__Records provided__:
╭──

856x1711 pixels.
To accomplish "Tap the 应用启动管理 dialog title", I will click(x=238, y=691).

╰──
╭──

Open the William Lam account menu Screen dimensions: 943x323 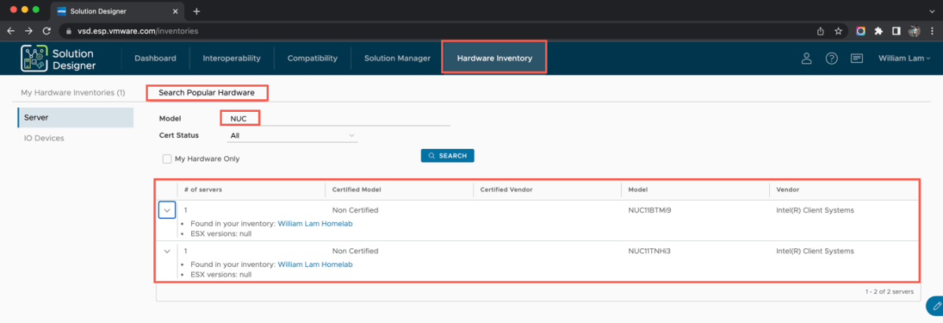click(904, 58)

╰──
╭──

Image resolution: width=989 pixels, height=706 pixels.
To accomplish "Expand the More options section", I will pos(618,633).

╰──

__The request__: Reproduce verbatim the stretch of lines from the one containing "Image resolution: width=989" through the one containing "I will pos(618,633).".

__Written answer__:
Image resolution: width=989 pixels, height=706 pixels.
To accomplish "Expand the More options section", I will pos(618,633).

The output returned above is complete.